[Opening Input data section]

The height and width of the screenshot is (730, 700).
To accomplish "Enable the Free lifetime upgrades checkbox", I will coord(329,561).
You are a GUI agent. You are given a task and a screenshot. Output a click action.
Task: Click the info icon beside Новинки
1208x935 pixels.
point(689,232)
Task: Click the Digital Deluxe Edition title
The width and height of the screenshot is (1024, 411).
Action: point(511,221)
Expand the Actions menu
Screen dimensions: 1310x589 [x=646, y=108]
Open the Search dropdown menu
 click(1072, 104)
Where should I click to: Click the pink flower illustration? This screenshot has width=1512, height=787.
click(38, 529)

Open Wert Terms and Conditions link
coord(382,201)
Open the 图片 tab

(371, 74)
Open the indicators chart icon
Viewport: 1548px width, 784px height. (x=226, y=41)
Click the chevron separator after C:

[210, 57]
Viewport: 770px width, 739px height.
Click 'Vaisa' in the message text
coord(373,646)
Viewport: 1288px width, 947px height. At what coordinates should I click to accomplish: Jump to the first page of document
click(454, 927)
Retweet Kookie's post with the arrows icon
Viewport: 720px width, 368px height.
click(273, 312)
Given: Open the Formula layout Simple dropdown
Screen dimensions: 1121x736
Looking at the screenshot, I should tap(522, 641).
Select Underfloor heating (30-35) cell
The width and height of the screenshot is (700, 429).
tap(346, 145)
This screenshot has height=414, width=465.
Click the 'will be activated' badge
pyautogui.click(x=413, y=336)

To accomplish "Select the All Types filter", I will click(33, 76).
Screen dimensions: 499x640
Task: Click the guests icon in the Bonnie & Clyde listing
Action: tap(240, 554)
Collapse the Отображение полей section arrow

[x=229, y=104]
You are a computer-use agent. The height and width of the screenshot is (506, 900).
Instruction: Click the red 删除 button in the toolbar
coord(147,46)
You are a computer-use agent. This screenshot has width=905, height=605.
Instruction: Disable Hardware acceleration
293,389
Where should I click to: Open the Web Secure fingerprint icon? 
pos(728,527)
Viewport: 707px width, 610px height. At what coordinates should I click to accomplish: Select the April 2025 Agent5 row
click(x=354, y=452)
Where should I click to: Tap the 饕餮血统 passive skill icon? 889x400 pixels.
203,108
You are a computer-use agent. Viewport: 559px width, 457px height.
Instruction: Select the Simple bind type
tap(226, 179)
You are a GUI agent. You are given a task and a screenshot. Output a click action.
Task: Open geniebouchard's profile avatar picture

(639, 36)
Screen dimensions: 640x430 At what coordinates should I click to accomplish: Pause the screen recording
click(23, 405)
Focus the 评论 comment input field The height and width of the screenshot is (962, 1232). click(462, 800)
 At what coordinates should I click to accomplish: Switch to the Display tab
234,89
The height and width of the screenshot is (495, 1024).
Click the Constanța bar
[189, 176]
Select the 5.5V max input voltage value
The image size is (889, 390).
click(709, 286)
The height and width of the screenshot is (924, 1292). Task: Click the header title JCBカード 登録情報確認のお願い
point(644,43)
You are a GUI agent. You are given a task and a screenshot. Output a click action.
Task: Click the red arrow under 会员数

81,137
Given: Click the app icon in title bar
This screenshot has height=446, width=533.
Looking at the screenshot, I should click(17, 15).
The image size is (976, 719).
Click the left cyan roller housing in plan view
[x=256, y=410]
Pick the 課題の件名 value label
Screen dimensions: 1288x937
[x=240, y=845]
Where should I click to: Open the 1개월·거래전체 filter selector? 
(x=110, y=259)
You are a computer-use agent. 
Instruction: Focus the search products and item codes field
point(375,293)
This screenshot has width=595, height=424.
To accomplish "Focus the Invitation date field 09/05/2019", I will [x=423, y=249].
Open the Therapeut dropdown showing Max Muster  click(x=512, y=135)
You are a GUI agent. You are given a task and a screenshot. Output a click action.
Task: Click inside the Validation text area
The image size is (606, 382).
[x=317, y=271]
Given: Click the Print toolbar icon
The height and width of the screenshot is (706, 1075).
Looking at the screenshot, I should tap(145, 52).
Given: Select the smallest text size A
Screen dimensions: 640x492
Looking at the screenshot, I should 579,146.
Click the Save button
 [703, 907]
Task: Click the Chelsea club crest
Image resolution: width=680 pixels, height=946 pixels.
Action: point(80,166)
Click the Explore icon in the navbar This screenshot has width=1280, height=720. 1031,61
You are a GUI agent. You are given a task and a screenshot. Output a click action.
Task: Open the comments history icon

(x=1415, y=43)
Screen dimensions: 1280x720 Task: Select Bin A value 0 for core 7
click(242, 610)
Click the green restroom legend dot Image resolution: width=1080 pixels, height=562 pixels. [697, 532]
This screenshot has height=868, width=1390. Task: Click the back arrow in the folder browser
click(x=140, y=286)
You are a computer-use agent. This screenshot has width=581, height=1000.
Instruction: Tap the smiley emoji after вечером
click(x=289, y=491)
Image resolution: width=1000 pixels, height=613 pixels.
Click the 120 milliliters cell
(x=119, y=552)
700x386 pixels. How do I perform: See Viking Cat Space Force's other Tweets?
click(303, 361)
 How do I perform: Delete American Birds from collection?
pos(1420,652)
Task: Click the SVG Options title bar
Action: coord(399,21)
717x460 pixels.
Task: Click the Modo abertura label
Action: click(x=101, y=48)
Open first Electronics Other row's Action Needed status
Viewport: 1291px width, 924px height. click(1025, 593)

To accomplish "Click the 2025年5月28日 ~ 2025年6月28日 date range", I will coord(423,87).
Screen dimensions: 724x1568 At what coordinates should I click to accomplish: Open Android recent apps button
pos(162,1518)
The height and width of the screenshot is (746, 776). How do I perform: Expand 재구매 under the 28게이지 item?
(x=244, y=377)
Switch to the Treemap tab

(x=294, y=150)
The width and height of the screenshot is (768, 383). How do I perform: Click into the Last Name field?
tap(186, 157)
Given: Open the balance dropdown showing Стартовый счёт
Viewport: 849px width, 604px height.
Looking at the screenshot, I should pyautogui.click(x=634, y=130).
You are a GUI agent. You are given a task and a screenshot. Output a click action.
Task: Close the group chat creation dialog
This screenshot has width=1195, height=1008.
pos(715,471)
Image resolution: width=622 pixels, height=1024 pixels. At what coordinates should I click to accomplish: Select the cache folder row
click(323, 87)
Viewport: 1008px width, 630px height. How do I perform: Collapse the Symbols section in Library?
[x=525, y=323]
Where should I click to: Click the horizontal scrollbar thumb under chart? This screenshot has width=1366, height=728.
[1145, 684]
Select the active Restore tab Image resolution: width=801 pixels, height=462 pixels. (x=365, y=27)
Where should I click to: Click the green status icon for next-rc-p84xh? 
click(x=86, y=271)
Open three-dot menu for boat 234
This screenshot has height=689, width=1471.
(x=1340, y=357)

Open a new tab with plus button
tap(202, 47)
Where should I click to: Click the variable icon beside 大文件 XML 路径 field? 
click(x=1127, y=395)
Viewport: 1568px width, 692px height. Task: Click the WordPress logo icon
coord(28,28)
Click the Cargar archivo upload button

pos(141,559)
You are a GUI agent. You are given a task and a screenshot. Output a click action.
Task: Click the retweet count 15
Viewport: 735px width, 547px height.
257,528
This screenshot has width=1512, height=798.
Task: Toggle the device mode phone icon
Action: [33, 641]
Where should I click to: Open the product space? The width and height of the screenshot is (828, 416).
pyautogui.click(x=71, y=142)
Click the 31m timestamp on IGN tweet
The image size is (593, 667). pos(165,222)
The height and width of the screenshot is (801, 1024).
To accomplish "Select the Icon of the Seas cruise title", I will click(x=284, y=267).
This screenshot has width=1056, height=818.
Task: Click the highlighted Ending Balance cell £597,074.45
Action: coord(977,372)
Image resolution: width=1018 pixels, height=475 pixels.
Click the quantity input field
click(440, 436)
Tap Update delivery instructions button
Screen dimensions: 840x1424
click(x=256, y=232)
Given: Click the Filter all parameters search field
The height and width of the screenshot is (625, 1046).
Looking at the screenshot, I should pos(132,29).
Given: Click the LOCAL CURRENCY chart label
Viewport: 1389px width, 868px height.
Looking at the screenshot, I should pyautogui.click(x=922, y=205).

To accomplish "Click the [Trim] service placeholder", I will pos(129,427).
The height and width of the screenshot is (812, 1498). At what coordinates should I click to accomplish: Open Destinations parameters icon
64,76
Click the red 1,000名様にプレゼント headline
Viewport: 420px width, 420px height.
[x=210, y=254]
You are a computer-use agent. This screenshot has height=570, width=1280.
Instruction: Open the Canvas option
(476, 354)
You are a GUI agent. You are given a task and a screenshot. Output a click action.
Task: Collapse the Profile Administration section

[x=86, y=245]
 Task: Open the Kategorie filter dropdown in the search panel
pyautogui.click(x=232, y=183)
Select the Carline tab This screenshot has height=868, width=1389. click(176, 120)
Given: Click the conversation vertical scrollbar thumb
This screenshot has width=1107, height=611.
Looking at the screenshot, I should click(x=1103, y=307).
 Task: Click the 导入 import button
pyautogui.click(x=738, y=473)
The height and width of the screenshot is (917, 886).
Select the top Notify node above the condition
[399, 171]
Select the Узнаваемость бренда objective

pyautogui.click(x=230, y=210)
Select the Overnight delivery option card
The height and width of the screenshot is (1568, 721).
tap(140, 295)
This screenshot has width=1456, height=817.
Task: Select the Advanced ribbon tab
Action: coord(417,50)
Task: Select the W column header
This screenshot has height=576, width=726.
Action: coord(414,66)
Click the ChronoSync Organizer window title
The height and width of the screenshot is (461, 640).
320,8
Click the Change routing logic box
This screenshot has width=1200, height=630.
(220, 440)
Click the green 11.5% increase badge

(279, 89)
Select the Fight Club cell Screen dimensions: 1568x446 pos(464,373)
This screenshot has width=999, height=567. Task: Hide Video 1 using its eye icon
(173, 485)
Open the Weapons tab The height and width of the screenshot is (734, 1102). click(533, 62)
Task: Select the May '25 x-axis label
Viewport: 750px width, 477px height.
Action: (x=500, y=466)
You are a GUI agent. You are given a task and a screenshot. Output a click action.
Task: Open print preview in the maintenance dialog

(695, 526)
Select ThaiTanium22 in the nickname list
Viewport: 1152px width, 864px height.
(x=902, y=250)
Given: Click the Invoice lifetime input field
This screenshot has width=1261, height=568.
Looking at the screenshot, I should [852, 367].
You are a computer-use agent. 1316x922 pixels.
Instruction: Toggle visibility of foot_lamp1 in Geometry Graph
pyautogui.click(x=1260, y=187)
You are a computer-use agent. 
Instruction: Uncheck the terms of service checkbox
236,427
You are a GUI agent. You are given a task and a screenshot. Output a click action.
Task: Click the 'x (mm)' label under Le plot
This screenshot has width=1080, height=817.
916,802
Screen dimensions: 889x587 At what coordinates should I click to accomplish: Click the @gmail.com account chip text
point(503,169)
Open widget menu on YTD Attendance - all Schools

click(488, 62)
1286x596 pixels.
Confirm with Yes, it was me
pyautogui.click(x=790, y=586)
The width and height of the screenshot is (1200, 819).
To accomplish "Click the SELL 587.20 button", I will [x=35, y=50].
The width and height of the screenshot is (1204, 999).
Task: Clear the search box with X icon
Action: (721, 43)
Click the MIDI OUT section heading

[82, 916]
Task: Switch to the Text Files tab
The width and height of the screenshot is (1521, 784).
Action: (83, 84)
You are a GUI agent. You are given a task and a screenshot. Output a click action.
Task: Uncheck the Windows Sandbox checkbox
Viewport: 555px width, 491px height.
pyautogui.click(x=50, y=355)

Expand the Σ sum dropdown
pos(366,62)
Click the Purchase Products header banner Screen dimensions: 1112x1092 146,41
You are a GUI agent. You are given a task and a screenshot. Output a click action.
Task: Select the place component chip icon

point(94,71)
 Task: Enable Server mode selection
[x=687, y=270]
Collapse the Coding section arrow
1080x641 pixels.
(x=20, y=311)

[Closing Input data section]

* Work item *
The lines above starting at the one that contains "Click the ChronoSync Organizer window title" and ending at the one that contains "Task: Uncheck the Windows Sandbox checkbox" must be transcribed exactly, and no other lines may appear.

* Exercise output *
Click the ChronoSync Organizer window title
The height and width of the screenshot is (461, 640).
320,8
Click the Change routing logic box
This screenshot has width=1200, height=630.
(220, 440)
Click the green 11.5% increase badge

(279, 89)
Select the Fight Club cell Screen dimensions: 1568x446 pos(464,373)
This screenshot has width=999, height=567. Task: Hide Video 1 using its eye icon
(173, 485)
Open the Weapons tab The height and width of the screenshot is (734, 1102). click(533, 62)
Task: Select the May '25 x-axis label
Viewport: 750px width, 477px height.
Action: (x=500, y=466)
You are a GUI agent. You are given a task and a screenshot. Output a click action.
Task: Open print preview in the maintenance dialog

(695, 526)
Select ThaiTanium22 in the nickname list
Viewport: 1152px width, 864px height.
(x=902, y=250)
Given: Click the Invoice lifetime input field
This screenshot has width=1261, height=568.
Looking at the screenshot, I should [852, 367].
You are a computer-use agent. 1316x922 pixels.
Instruction: Toggle visibility of foot_lamp1 in Geometry Graph
pyautogui.click(x=1260, y=187)
You are a computer-use agent. 
Instruction: Uncheck the terms of service checkbox
236,427
You are a GUI agent. You are given a task and a screenshot. Output a click action.
Task: Click the 'x (mm)' label under Le plot
This screenshot has width=1080, height=817.
916,802
Screen dimensions: 889x587 At what coordinates should I click to accomplish: Click the @gmail.com account chip text
point(503,169)
Open widget menu on YTD Attendance - all Schools

click(488, 62)
1286x596 pixels.
Confirm with Yes, it was me
pyautogui.click(x=790, y=586)
The width and height of the screenshot is (1200, 819).
To accomplish "Click the SELL 587.20 button", I will [x=35, y=50].
The width and height of the screenshot is (1204, 999).
Task: Clear the search box with X icon
Action: (721, 43)
Click the MIDI OUT section heading

[82, 916]
Task: Switch to the Text Files tab
The width and height of the screenshot is (1521, 784).
Action: (83, 84)
You are a GUI agent. You are given a task and a screenshot. Output a click action.
Task: Uncheck the Windows Sandbox checkbox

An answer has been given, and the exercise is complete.